First Quarter 2024 Financial & Operational Summary
Net Income increased 245% to approximately $2.0 million, compared to a net loss of approximately $1.4 million in the same period of 2023;
Revenue was
approximately $4.1 million, compared to approximately $4.2 million for the first quarter of 2023;
Gross profit was approximately $325,000,
versus a gross loss of approximately $1.6 million in the first quarter of 2024;
Operating Expenses decreased 35.8% to $3.7 million, compared to
$5.8 million in the first quarter of 2023;
Adjusted EBITDA increased 165.3% to approximately $1.1 million, compared to $410,000 for the first quarter of 2023.
“We continued to expand the breadth of our service offering in the first quarter, advancing several strategic initiatives and establishing a more diversified income base,” said Sundie Seefried, Chief Executive Officer of Safe Harbor Financial.
“We have been very successful with this effort, specifically within our lending program, nearly tripling our loan book year-over-year and driving a 251% increase in our loan income to $1.64 million in the first quarter of 2024 compared to $466,293 in the comparable
period of 2023.”
“These results speak directly to our unique ability to support the unmet financial needs of the cannabis industry, and the continued growth opportunity for Safe Harbor to address the evolving financial requirements of cannabis related businesses
(CRB’s) through our streamlined platform.

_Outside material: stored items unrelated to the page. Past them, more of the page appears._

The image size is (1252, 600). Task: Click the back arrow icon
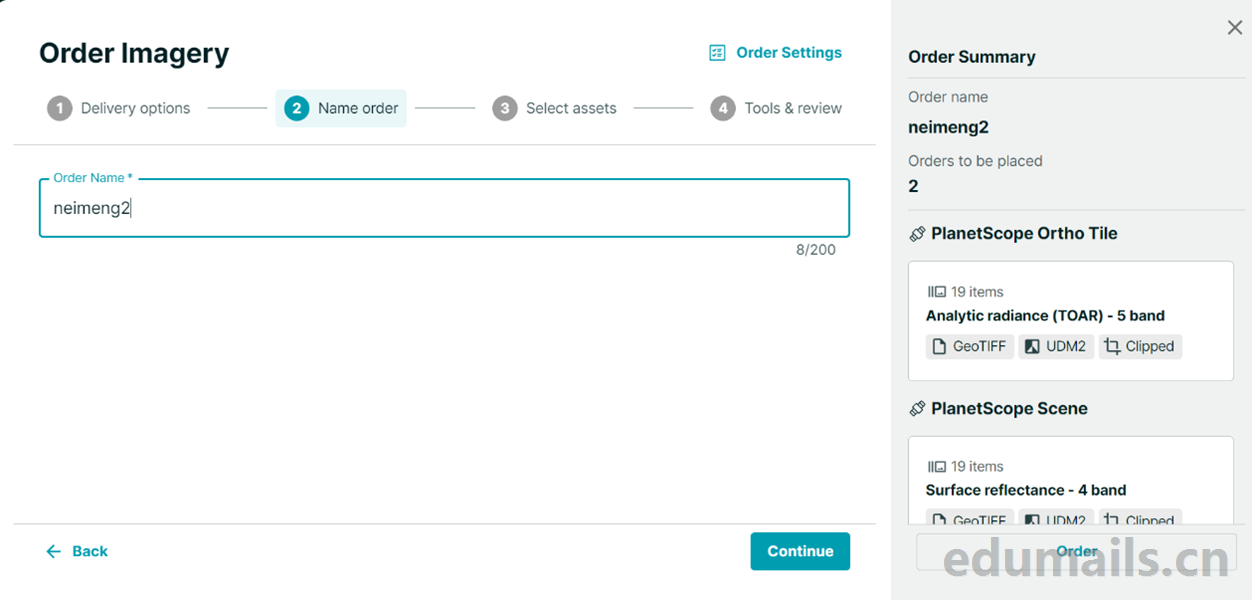pyautogui.click(x=54, y=552)
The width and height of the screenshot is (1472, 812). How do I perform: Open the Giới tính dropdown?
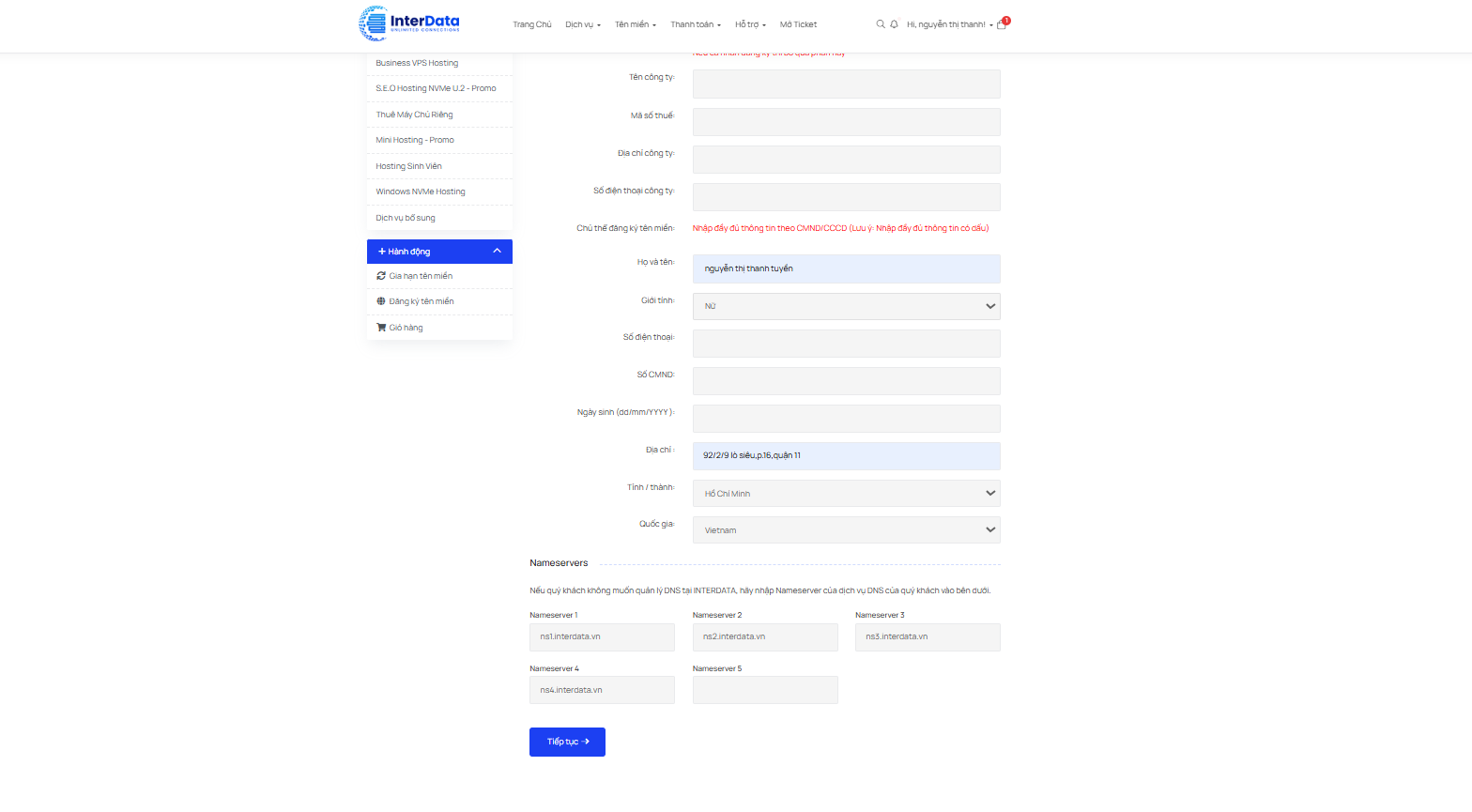click(x=846, y=306)
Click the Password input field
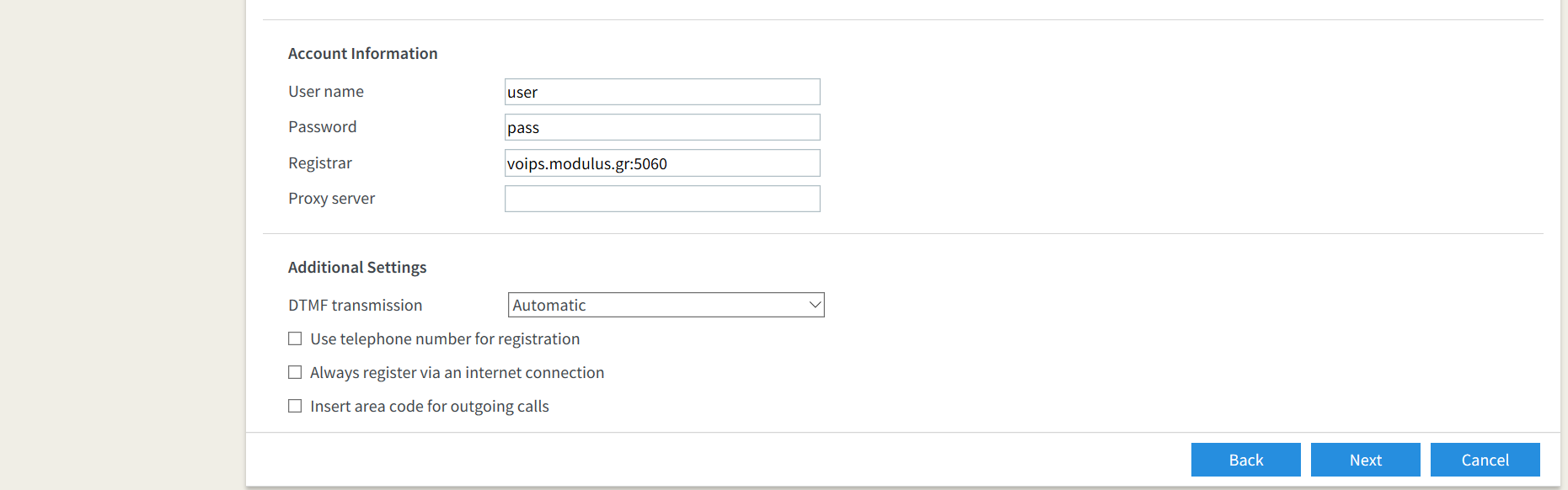 click(x=662, y=127)
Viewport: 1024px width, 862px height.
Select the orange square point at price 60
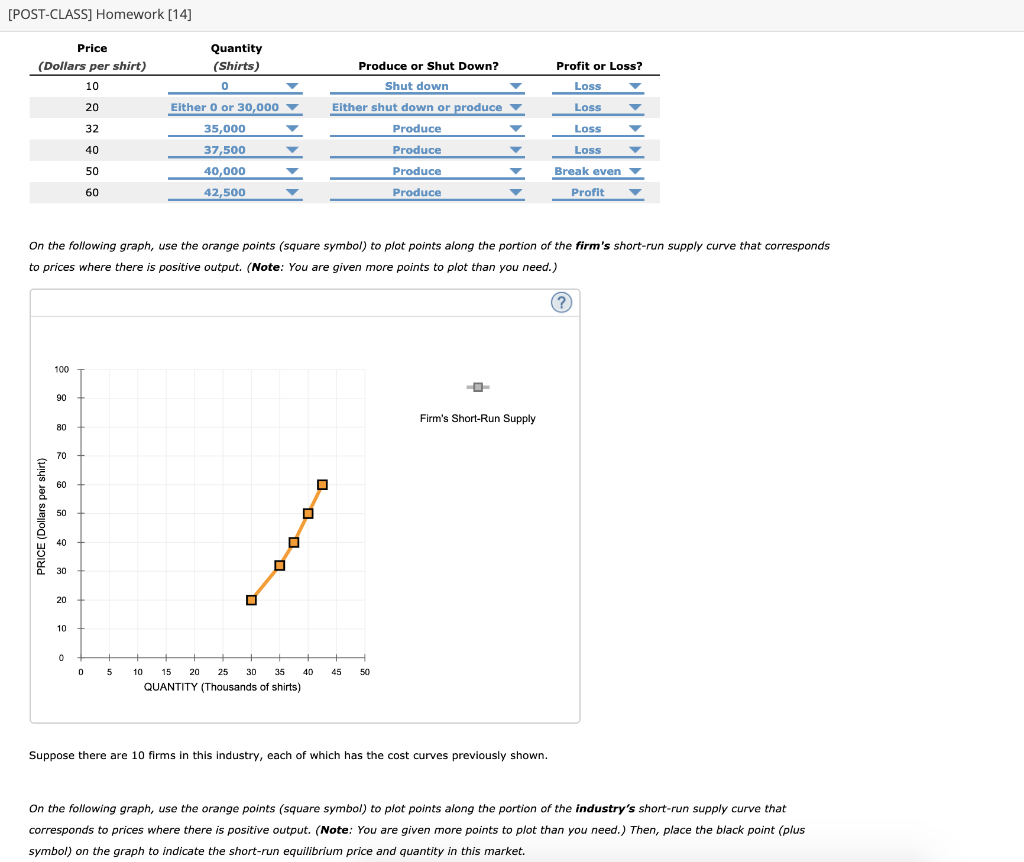322,483
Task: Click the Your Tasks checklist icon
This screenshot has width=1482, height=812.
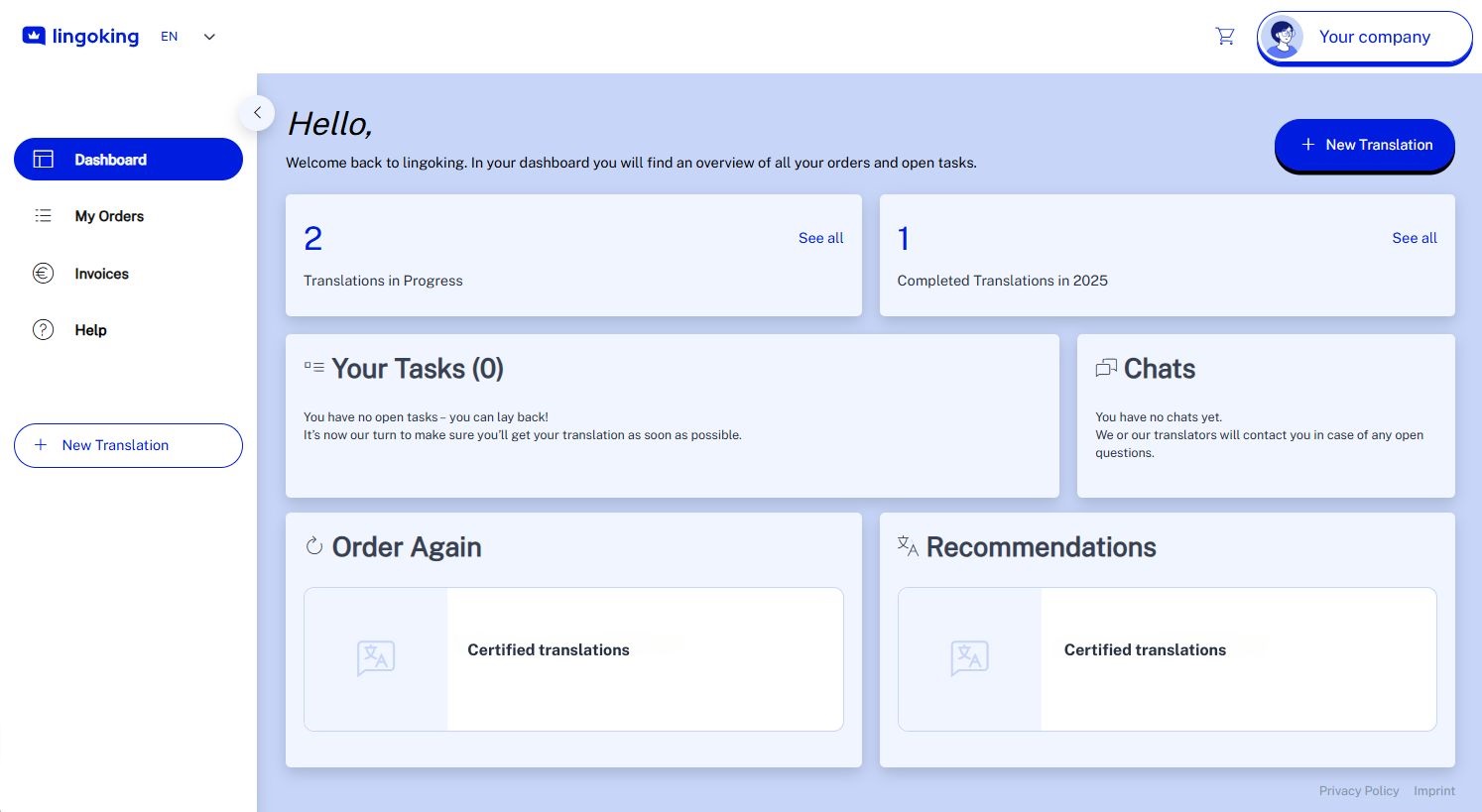Action: click(314, 367)
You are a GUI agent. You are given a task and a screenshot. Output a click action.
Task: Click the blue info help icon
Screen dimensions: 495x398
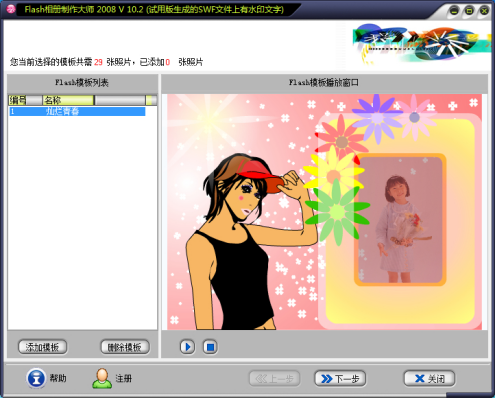36,378
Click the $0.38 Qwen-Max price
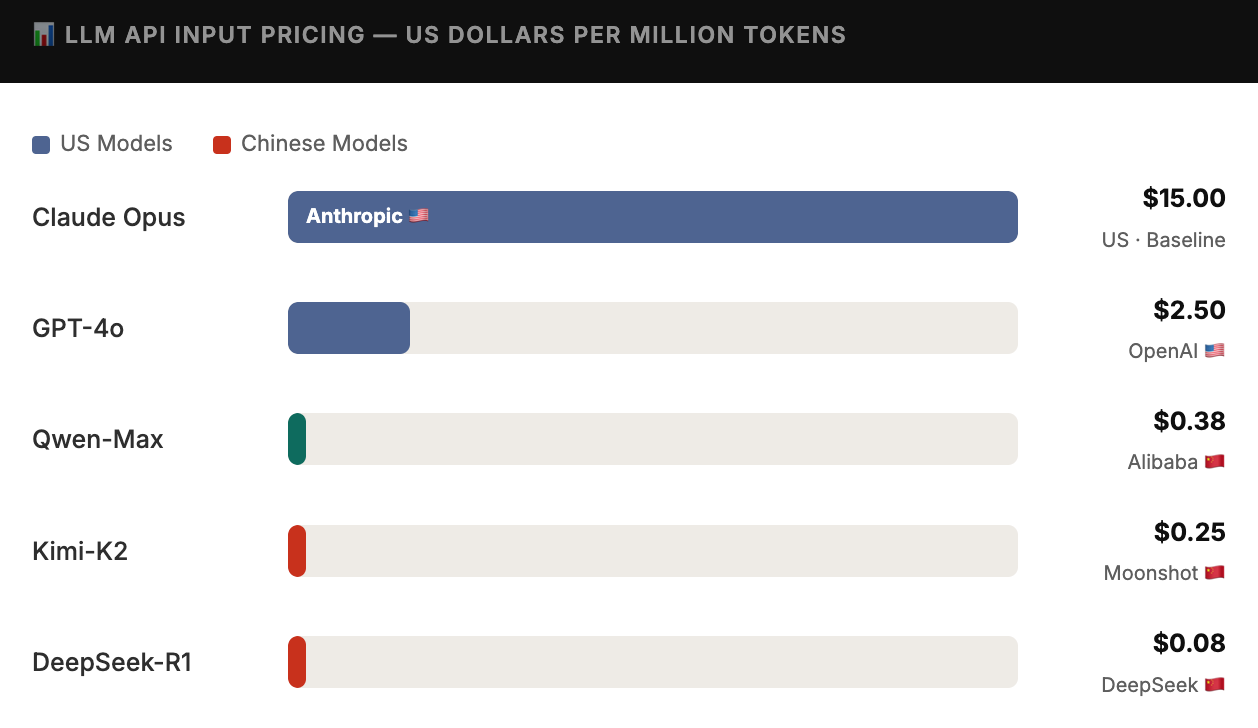 1189,421
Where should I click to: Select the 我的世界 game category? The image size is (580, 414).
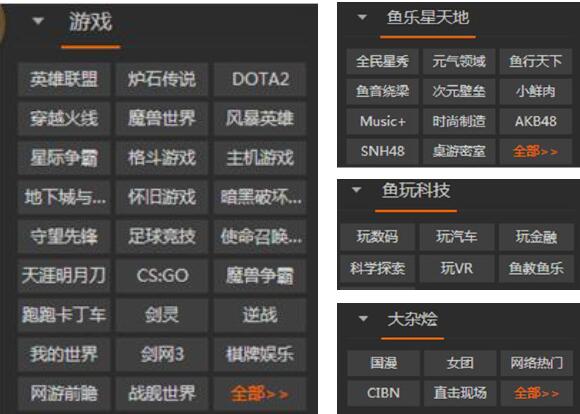64,354
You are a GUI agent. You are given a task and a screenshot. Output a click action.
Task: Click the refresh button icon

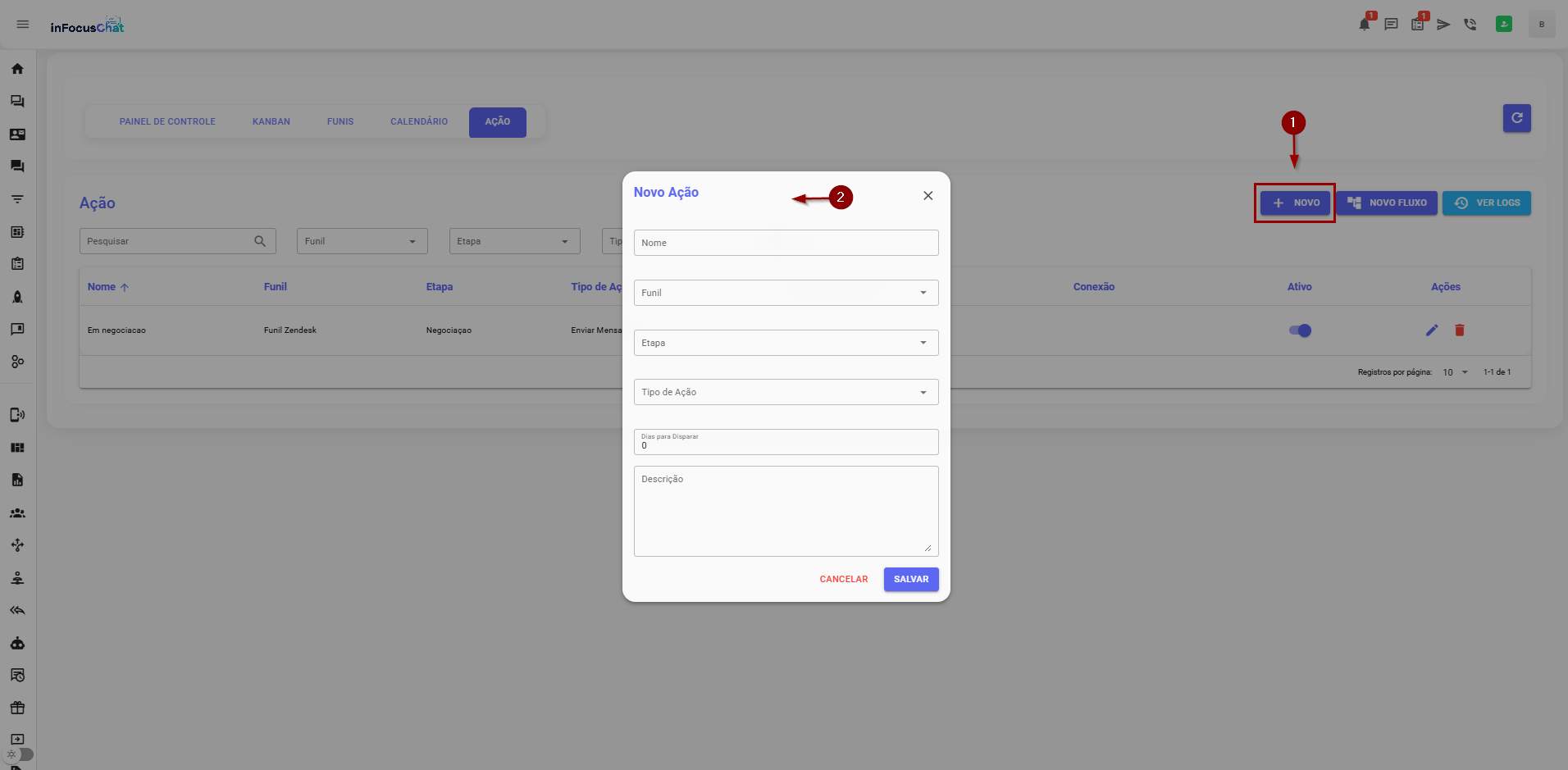click(1516, 118)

With the increasing likelihood that cannabis will be reclassified from a Schedule I drug to a Schedule III drug, we believe there will be a material increase of capital from these businesses moved into financial institutions,
thereby creating stronger demand for our services,” concluded Seefried.
First Quarter 2024 Operational Highlights
On January 4, 2024, the Company announced it originated a $9 Million first lien secured loan for a major, MSO-operated cultivation facility in Denver, Colorado.
On March 12, 2024, Safe Harbor announced it originated a $4.6 Million secured credit facility for a Michigan cannabis operator.
Other Significant Events
On April 15th, 2024, the Company appointed CEO, Sundie Seefried to its Board of Directors.
First Quarter 2024 Financial Results
For the first quarter ended March 31, 2024, total revenue decreased 3% to $4.1 million, compared to $4.2 million in the prior year period, due to fewer accounts and lower balances on deposit versus the prior year period.
First quarter 2024
net income was approximately $2.0 million, compared to a net loss of $1.4 million in the prior year period. The driver of the net income produced in the first quarter 2024 was due to lower expenses across the Company. Overall, operating
expenses in the period decreased approximately 35.8% to $3.7 million, compared to $5.8 million in the prior year period.
As of March 31, 2024, the Company had cash and cash equivalents of $5.6 million, compared to $4.9 million at December 31, 2023.
For more information on the Company’s first quarter 2024 financial results, please refer to our Form 10-Q for the quarter ended March 31, 2024 filed with the U.S. Securities & Exchange Commission (the “SEC”) and accessible at
www.sec.gov.
Reconciliation of Net income (loss) to non-GAAP EBITDA and Adjusted EBITDA (Unaudited)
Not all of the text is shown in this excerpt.